- **Aim of the task**
Rewrite the material as a numbered list, from its first line through the line containing "click(x=415, y=32)", with both ends included and blank lines left out.

- **Record set**

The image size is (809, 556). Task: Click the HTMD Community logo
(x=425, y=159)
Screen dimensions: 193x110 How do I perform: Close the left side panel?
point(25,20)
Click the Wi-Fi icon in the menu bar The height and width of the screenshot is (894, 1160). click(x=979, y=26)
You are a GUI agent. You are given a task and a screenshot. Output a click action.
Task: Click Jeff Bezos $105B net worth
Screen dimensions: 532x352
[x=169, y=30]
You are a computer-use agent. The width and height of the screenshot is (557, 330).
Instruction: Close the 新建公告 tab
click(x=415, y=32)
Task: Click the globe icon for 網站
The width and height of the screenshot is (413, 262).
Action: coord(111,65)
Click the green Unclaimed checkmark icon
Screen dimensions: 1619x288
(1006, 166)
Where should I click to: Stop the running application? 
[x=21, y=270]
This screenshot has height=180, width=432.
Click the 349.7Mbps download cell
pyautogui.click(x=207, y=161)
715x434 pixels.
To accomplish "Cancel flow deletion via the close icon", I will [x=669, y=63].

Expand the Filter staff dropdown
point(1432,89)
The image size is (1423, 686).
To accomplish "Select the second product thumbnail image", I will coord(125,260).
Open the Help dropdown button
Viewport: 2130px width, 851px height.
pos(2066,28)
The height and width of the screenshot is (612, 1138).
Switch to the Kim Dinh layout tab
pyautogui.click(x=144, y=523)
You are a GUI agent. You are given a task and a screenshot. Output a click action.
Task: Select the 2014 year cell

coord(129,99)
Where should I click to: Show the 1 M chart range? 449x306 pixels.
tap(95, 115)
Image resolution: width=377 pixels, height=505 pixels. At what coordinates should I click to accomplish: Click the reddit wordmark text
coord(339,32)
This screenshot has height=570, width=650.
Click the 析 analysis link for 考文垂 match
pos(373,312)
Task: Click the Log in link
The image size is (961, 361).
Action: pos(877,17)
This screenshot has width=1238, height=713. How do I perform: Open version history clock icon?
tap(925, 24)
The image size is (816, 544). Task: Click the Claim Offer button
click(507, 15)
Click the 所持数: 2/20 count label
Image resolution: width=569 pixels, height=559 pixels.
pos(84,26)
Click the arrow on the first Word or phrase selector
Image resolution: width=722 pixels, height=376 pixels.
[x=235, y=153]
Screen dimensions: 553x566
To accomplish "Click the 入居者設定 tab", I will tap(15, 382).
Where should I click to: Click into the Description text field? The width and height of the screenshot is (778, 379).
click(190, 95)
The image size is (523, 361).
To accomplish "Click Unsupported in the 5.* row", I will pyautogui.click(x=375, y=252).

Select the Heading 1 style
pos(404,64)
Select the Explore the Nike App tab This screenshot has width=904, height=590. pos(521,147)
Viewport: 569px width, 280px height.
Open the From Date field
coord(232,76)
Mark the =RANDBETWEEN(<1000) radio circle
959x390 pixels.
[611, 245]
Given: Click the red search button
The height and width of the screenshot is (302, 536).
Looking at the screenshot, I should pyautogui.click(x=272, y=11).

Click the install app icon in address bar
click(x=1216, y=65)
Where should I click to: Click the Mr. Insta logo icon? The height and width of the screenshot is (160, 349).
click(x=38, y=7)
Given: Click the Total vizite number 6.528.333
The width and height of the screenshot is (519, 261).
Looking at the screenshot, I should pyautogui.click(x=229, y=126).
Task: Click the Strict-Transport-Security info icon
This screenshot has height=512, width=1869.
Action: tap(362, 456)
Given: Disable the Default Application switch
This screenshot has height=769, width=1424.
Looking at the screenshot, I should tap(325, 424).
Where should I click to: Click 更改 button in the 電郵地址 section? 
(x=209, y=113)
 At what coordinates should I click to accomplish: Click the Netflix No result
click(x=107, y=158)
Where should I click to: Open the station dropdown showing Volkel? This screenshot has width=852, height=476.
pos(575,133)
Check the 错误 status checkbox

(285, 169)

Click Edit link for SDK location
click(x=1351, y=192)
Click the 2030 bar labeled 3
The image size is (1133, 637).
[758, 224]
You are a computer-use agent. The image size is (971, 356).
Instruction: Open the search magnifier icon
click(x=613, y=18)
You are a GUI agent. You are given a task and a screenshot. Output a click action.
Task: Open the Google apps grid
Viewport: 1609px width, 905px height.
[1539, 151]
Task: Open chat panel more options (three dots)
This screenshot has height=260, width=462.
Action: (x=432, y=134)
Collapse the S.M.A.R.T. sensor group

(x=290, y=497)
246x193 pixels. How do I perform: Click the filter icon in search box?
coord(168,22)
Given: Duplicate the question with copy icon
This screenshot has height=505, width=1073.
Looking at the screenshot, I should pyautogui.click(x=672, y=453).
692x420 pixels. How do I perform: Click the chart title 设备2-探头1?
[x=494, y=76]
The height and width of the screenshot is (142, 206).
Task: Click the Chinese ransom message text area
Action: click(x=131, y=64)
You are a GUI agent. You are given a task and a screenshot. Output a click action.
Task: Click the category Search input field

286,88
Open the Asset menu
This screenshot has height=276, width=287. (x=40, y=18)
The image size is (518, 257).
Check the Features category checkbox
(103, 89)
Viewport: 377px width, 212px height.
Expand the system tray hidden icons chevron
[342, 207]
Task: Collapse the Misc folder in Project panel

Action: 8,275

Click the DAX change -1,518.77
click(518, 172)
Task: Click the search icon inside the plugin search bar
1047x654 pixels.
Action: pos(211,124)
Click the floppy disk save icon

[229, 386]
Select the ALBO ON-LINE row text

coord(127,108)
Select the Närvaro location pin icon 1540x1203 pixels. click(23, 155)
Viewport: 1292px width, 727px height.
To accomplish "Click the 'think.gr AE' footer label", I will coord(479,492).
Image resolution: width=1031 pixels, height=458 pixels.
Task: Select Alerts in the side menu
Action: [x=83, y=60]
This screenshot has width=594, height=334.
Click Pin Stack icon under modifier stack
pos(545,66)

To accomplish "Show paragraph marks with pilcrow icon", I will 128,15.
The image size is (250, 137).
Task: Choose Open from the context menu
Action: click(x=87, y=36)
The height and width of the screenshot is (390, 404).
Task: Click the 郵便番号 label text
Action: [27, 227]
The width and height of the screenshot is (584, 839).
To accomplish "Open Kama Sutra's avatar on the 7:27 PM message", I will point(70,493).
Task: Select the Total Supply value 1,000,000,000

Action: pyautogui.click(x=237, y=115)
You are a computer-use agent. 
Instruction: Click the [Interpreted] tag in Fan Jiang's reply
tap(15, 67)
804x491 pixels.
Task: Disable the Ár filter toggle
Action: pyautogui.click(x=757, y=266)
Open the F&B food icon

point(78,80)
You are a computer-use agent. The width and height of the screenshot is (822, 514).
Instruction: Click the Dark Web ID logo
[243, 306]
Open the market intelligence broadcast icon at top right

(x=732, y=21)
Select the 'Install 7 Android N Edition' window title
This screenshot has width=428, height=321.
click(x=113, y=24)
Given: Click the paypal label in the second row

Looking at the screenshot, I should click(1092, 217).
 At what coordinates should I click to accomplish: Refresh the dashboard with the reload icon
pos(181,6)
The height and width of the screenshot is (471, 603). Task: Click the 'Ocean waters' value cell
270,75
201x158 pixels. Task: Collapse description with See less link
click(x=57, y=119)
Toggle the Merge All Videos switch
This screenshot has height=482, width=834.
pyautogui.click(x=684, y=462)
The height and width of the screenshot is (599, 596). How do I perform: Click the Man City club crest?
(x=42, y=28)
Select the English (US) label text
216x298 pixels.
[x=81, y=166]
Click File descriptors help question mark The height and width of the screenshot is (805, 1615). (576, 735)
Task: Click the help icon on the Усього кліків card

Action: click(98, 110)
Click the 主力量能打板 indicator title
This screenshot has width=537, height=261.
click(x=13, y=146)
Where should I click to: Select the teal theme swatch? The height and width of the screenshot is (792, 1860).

- **The output**
1. The image size is (809, 556). Task: Click the HTMD Community logo
2. (x=425, y=159)
3. Screen dimensions: 193x110 How do I perform: Close the left side panel?
4. point(25,20)
5. Click the Wi-Fi icon in the menu bar The height and width of the screenshot is (894, 1160). click(x=979, y=26)
6. You are a GUI agent. You are given a task and a screenshot. Output a click action.
7. Task: Click Jeff Bezos $105B net worth
8. Screen dimensions: 532x352
9. [x=169, y=30]
10. You are a computer-use agent. The width and height of the screenshot is (557, 330).
11. Instruction: Close the 新建公告 tab
12. click(x=415, y=32)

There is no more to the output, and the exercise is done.